Nations use two different types of currency to denominate transactions occurring within their borders: fiat money and commodity money. Fiat money derives its value from the fact that everyone agrees it is worth something, while commodity money derives its value from the fact that the government ties each unit of currency to a certain amount of a commodity with its own intrinsic value. A commodity money system enjoys various advantages that a fiat system does not.
Seigniorage is the practice of printing new money specifically for the sake of using it to purchase goods and services. While seigniorage allows governments to quickly enact public policy and build infrastructure, it also lowers the value of the currency already in the economy. The real effect of seigniorage is essentially the same as that of a tax, as it forcibly reallocates resources. Used sparingly, seigniorage can be useful, with negligible negative effects to an economy. When used heavily, though, seigniorage can destroy the value of a nation's currency. In a commodity money system, seignorage is impossible because the government cannot simply create the commodity that backs the currency.

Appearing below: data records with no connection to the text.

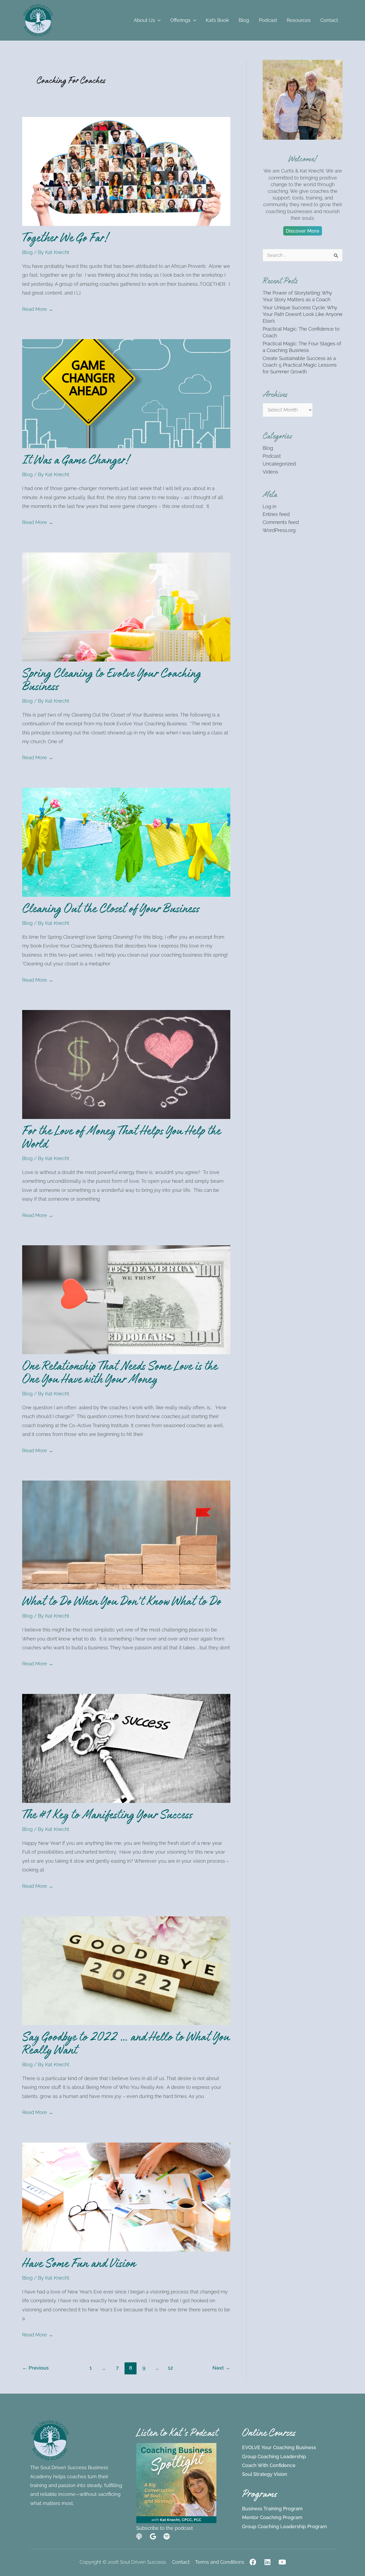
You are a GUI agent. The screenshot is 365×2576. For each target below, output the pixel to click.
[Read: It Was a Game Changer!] (126, 393)
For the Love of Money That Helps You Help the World (121, 1139)
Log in (269, 506)
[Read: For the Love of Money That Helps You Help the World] (126, 1064)
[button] (158, 20)
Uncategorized (279, 464)
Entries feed (276, 514)
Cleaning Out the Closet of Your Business (110, 910)
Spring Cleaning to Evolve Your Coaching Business (111, 681)
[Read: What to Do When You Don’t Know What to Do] (126, 1534)
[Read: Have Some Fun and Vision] (126, 2196)
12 (170, 2368)
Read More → (37, 308)
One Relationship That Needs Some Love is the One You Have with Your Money (120, 1374)
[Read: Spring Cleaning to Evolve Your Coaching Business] (126, 606)
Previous (35, 2368)
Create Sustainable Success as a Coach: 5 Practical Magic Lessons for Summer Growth (300, 364)
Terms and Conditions (219, 2562)
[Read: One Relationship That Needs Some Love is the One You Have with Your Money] (126, 1299)
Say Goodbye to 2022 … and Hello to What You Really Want (126, 2045)
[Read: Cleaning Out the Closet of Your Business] (126, 842)
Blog (27, 252)
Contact (181, 2562)
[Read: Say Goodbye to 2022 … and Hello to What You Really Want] (126, 1970)
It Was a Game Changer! (75, 462)
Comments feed (281, 522)
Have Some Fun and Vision (79, 2265)
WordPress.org (279, 530)
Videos (270, 472)
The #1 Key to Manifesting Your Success (107, 1816)
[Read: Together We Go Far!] (126, 171)
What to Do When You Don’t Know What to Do (121, 1603)
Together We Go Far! (65, 239)
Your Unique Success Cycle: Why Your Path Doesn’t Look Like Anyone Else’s (303, 314)
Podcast (272, 456)
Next (221, 2368)
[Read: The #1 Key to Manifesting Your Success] (126, 1748)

Neither a fiat or commodity monetary system can keep the value of money from changing. However, economists tend to view deflation (appreciation of currency value) as being even more harmful to an economy than inflation (depreciation of currency value). This is because deflation gives incentive for people to save their money, while inflation gives incentive for people to save or invest their money. For this reason, governments on a fiat system tend to target a trend of general inflation by continually printing extra money. Commodity systems often result in deflation because the supply of the commodity that backs the currency tends to grow more slowly than the economy as a whole. While such deflation can be harmful to economies in other ways, it is beneficial to those who save their money, as they can see their wealth increase with no effort or risk on their part.

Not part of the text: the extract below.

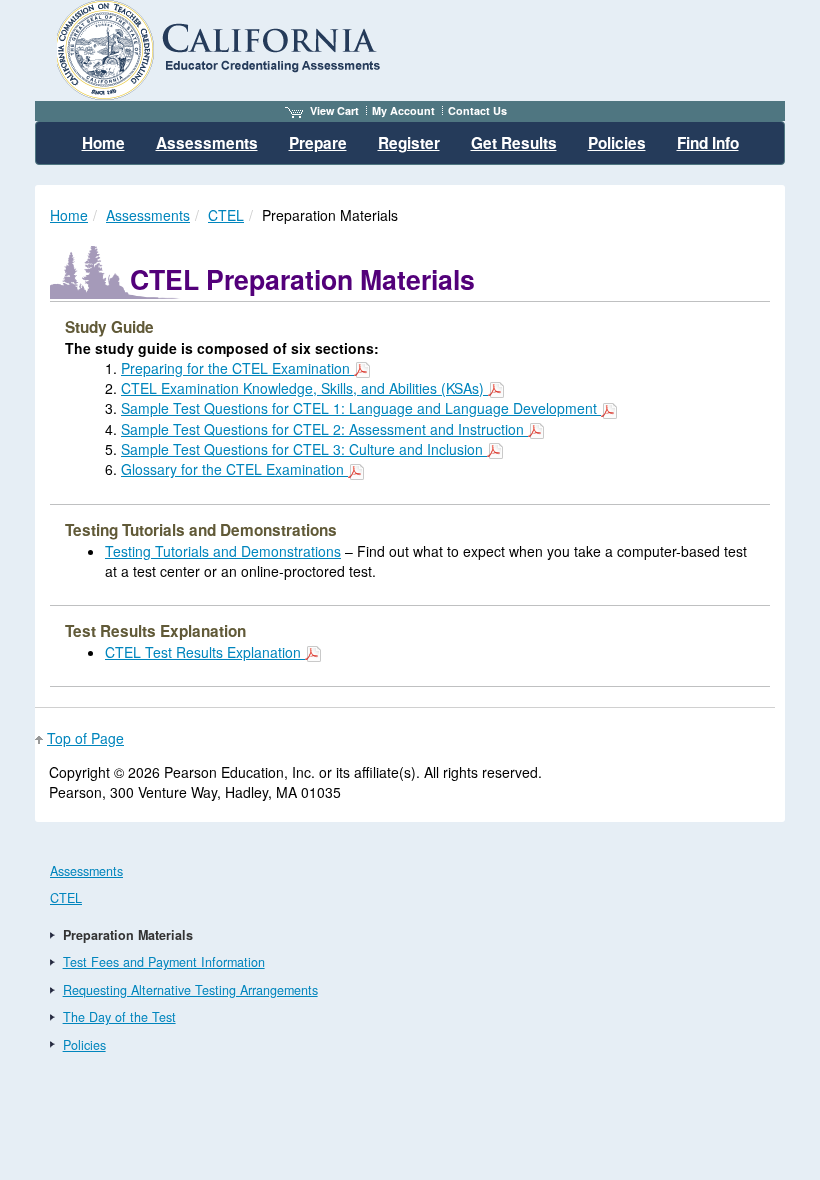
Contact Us (477, 110)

When a government uses a fiat currency, the value of that currency comes from the amount in circulation and from the faith that people have in the government. However, if the government becomes unstable or falls, the value of that currency can evaporate. If that nation uses commodity money, even if the government becomes unstable or falls, the value of the currency remains.
A common misconception about having a commodity money system is that it results in a constant value for currency. In reality, though, the value of commodity money is no more stable than the value of the commodity that denominates it. Prices always fluctuate, resulting in fluctuations in the value of commodity money. Another misconception is that the general trend of inflation found in fiat systems will always destroy an economy. In reality, as long as inflation occurs at low, stable levels, the gradual loss of currency value is something that an economy can easily account for.